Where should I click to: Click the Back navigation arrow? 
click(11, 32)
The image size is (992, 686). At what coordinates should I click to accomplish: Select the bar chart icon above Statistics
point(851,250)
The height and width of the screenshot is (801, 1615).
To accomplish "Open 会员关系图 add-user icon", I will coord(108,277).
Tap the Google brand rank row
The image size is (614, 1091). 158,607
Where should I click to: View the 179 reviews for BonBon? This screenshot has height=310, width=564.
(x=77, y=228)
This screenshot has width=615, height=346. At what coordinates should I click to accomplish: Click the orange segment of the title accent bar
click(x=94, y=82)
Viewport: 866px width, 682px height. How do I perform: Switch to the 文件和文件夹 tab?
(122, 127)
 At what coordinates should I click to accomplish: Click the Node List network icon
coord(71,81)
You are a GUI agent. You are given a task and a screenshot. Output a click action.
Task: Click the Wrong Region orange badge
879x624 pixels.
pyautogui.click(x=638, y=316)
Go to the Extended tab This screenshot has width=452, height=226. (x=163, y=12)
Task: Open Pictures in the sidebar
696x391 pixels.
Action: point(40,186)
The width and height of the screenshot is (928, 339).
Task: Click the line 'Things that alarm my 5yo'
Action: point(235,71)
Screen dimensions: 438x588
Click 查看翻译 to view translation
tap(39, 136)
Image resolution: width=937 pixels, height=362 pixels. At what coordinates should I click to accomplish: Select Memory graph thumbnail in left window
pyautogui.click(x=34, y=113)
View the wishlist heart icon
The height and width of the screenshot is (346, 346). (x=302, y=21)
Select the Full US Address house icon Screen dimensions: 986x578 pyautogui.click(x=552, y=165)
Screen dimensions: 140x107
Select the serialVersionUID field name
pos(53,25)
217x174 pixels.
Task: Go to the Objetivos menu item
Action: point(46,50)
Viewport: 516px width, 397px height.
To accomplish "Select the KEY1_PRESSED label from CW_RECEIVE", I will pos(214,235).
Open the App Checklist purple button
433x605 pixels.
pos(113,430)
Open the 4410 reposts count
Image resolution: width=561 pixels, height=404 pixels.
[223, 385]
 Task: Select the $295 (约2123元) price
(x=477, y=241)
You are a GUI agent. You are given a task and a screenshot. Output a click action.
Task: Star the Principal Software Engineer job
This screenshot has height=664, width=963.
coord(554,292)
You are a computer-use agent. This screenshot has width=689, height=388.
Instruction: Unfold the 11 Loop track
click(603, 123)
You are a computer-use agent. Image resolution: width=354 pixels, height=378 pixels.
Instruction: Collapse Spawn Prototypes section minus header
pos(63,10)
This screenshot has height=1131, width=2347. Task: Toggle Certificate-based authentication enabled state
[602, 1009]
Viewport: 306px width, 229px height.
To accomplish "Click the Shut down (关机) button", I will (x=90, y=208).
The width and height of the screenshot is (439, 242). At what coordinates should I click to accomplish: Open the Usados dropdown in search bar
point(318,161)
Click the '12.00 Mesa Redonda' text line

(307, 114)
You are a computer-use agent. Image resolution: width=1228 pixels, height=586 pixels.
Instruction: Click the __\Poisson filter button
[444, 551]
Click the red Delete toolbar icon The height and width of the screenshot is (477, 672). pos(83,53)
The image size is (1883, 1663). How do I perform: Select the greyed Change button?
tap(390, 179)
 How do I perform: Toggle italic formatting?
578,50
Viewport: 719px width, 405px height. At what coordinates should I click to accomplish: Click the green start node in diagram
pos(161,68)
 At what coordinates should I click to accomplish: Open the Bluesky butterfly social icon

EXERCISE DIRECTIONS :: Mind each word and retype the entire listing above.

SOLUTION TO THE EXERCISE ::
Where should I click to: Click the Back navigation arrow? 
click(11, 32)
The image size is (992, 686). At what coordinates should I click to accomplish: Select the bar chart icon above Statistics
point(851,250)
The height and width of the screenshot is (801, 1615).
To accomplish "Open 会员关系图 add-user icon", I will coord(108,277).
Tap the Google brand rank row
The image size is (614, 1091). 158,607
Where should I click to: View the 179 reviews for BonBon? This screenshot has height=310, width=564.
(x=77, y=228)
This screenshot has width=615, height=346. At what coordinates should I click to accomplish: Click the orange segment of the title accent bar
click(x=94, y=82)
Viewport: 866px width, 682px height. How do I perform: Switch to the 文件和文件夹 tab?
(122, 127)
 At what coordinates should I click to accomplish: Click the Node List network icon
coord(71,81)
You are a GUI agent. You are given a task and a screenshot. Output a click action.
Task: Click the Wrong Region orange badge
879x624 pixels.
pyautogui.click(x=638, y=316)
Go to the Extended tab This screenshot has width=452, height=226. (x=163, y=12)
Task: Open Pictures in the sidebar
696x391 pixels.
Action: point(40,186)
The width and height of the screenshot is (928, 339).
Task: Click the line 'Things that alarm my 5yo'
Action: point(235,71)
Screen dimensions: 438x588
Click 查看翻译 to view translation
tap(39, 136)
Image resolution: width=937 pixels, height=362 pixels. At what coordinates should I click to accomplish: Select Memory graph thumbnail in left window
pyautogui.click(x=34, y=113)
View the wishlist heart icon
The height and width of the screenshot is (346, 346). (x=302, y=21)
Select the Full US Address house icon Screen dimensions: 986x578 pyautogui.click(x=552, y=165)
Screen dimensions: 140x107
Select the serialVersionUID field name
pos(53,25)
217x174 pixels.
Task: Go to the Objetivos menu item
Action: point(46,50)
Viewport: 516px width, 397px height.
To accomplish "Select the KEY1_PRESSED label from CW_RECEIVE", I will pos(214,235).
Open the App Checklist purple button
433x605 pixels.
pos(113,430)
Open the 4410 reposts count
Image resolution: width=561 pixels, height=404 pixels.
[223, 385]
 Task: Select the $295 (约2123元) price
(x=477, y=241)
You are a GUI agent. You are given a task and a screenshot. Output a click action.
Task: Star the Principal Software Engineer job
This screenshot has height=664, width=963.
coord(554,292)
You are a computer-use agent. This screenshot has width=689, height=388.
Instruction: Unfold the 11 Loop track
click(603, 123)
You are a computer-use agent. Image resolution: width=354 pixels, height=378 pixels.
Instruction: Collapse Spawn Prototypes section minus header
pos(63,10)
This screenshot has height=1131, width=2347. Task: Toggle Certificate-based authentication enabled state
[602, 1009]
Viewport: 306px width, 229px height.
To accomplish "Click the Shut down (关机) button", I will (x=90, y=208).
The width and height of the screenshot is (439, 242). At what coordinates should I click to accomplish: Open the Usados dropdown in search bar
point(318,161)
Click the '12.00 Mesa Redonda' text line

(307, 114)
You are a computer-use agent. Image resolution: width=1228 pixels, height=586 pixels.
Instruction: Click the __\Poisson filter button
[444, 551]
Click the red Delete toolbar icon The height and width of the screenshot is (477, 672). pos(83,53)
The image size is (1883, 1663). How do I perform: Select the greyed Change button?
tap(390, 179)
 How do I perform: Toggle italic formatting?
578,50
Viewport: 719px width, 405px height. At what coordinates should I click to accomplish: Click the green start node in diagram
pos(161,68)
 At what coordinates should I click to accomplish: Open the Bluesky butterfly social icon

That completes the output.